◆ **Work instructions**: Would you please transcribe, exactly as written, the lines of the entries below starting at the one that holds "This screenshot has height=734, width=848." and ending at the one that holds "Given: Click Réinitialiser", both included?

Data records

-*-*-

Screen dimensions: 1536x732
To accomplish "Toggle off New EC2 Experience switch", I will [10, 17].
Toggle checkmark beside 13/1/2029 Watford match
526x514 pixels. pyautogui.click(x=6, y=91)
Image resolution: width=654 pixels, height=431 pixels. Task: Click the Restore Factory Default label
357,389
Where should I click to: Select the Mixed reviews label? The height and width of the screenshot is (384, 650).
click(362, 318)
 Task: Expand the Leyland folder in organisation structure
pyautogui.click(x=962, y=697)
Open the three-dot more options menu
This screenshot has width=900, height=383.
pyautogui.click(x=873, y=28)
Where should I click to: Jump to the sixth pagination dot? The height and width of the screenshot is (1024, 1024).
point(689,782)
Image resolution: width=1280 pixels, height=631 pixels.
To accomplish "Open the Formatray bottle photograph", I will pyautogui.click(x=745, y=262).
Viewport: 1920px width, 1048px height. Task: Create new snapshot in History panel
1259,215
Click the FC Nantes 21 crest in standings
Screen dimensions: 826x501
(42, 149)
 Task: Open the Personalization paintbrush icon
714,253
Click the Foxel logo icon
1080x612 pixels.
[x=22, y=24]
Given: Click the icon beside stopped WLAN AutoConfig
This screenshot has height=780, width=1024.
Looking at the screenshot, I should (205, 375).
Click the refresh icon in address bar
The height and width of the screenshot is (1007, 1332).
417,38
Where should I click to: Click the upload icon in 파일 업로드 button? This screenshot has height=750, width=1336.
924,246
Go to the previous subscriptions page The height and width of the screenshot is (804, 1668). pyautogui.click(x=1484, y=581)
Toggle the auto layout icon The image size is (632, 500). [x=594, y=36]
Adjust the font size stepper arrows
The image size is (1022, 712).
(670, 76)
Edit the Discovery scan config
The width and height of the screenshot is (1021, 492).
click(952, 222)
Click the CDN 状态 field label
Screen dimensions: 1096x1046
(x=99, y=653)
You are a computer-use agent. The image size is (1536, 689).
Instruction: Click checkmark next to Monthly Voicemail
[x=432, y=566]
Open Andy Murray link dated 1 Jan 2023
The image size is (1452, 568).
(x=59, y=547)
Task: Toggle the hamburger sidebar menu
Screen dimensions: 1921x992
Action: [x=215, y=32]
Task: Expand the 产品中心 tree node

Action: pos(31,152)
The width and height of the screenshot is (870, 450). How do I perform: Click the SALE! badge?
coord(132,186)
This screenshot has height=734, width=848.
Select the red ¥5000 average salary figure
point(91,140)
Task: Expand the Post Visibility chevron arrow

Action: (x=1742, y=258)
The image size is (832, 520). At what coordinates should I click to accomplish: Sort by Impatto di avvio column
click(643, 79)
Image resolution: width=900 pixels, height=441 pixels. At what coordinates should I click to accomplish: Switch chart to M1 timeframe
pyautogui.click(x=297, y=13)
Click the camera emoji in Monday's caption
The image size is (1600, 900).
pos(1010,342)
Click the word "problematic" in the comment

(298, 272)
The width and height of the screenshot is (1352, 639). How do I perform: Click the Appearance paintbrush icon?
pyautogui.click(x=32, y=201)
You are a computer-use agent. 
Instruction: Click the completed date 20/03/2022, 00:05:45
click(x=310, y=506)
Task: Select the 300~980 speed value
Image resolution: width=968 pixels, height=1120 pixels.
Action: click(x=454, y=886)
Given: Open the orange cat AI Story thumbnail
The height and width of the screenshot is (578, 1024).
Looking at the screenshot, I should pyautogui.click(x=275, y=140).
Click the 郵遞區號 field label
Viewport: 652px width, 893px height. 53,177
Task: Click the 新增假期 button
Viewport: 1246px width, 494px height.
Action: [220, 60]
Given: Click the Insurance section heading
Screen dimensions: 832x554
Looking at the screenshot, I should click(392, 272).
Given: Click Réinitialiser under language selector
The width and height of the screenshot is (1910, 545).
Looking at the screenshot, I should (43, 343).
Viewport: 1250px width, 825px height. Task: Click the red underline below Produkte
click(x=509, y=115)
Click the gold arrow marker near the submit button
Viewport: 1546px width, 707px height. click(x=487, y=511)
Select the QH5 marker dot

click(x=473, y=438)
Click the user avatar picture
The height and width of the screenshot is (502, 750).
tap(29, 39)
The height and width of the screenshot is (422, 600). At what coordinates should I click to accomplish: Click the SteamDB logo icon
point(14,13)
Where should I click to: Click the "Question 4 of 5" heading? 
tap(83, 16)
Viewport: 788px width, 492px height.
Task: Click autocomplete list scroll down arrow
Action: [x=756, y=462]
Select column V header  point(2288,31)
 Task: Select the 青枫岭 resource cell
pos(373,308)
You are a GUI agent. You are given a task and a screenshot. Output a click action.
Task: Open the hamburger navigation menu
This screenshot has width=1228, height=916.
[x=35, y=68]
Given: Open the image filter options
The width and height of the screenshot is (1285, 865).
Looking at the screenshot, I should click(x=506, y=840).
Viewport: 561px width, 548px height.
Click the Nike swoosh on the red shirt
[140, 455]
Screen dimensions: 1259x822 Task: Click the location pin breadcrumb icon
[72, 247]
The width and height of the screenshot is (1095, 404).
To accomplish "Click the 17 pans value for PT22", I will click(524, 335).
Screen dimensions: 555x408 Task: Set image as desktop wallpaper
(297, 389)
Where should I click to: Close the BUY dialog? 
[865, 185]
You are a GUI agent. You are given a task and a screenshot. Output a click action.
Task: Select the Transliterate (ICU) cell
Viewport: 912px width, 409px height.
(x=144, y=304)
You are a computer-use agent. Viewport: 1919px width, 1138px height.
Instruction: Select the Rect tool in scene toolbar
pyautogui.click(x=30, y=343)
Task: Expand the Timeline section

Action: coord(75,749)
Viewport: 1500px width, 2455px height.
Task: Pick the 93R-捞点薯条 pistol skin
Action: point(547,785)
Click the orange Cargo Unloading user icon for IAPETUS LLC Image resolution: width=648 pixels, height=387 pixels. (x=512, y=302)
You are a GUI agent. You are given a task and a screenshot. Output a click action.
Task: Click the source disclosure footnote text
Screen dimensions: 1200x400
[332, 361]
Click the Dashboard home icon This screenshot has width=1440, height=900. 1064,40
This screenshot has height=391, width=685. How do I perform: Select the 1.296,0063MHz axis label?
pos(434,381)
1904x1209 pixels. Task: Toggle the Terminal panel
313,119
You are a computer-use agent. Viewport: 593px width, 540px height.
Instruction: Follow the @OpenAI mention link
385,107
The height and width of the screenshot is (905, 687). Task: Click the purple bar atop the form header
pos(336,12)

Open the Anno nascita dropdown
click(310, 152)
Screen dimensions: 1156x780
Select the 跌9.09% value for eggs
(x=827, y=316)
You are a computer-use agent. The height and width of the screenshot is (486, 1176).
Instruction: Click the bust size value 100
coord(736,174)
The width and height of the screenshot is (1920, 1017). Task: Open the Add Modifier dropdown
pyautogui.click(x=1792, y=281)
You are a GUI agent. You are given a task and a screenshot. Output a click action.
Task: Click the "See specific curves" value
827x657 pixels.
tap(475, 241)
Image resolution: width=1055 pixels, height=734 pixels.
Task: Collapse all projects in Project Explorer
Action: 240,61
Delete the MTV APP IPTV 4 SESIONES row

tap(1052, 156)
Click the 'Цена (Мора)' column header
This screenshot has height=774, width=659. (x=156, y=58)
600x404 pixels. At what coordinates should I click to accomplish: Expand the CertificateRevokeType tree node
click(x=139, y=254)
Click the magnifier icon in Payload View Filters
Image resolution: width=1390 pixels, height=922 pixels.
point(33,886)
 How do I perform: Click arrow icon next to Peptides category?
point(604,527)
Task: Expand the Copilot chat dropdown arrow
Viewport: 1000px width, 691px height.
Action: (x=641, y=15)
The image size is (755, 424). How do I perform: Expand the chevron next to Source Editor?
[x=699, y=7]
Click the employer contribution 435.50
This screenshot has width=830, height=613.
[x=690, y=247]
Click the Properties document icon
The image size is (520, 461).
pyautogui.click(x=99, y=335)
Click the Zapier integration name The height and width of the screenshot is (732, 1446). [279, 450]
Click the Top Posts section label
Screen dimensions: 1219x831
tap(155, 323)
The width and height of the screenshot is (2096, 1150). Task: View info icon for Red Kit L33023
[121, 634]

-*-*-

◆ **Expected output**:
This screenshot has height=734, width=848.
Select the red ¥5000 average salary figure
point(91,140)
Task: Expand the Post Visibility chevron arrow

Action: (x=1742, y=258)
The image size is (832, 520). At what coordinates should I click to accomplish: Sort by Impatto di avvio column
click(643, 79)
Image resolution: width=900 pixels, height=441 pixels. At what coordinates should I click to accomplish: Switch chart to M1 timeframe
pyautogui.click(x=297, y=13)
Click the camera emoji in Monday's caption
The image size is (1600, 900).
pos(1010,342)
Click the word "problematic" in the comment

(298, 272)
The width and height of the screenshot is (1352, 639). How do I perform: Click the Appearance paintbrush icon?
pyautogui.click(x=32, y=201)
You are a computer-use agent. 
Instruction: Click the completed date 20/03/2022, 00:05:45
click(x=310, y=506)
Task: Select the 300~980 speed value
Image resolution: width=968 pixels, height=1120 pixels.
Action: click(x=454, y=886)
Given: Open the orange cat AI Story thumbnail
The height and width of the screenshot is (578, 1024).
Looking at the screenshot, I should pyautogui.click(x=275, y=140).
Click the 郵遞區號 field label
Viewport: 652px width, 893px height. 53,177
Task: Click the 新增假期 button
Viewport: 1246px width, 494px height.
Action: [220, 60]
Given: Click the Insurance section heading
Screen dimensions: 832x554
Looking at the screenshot, I should click(392, 272).
Given: Click Réinitialiser under language selector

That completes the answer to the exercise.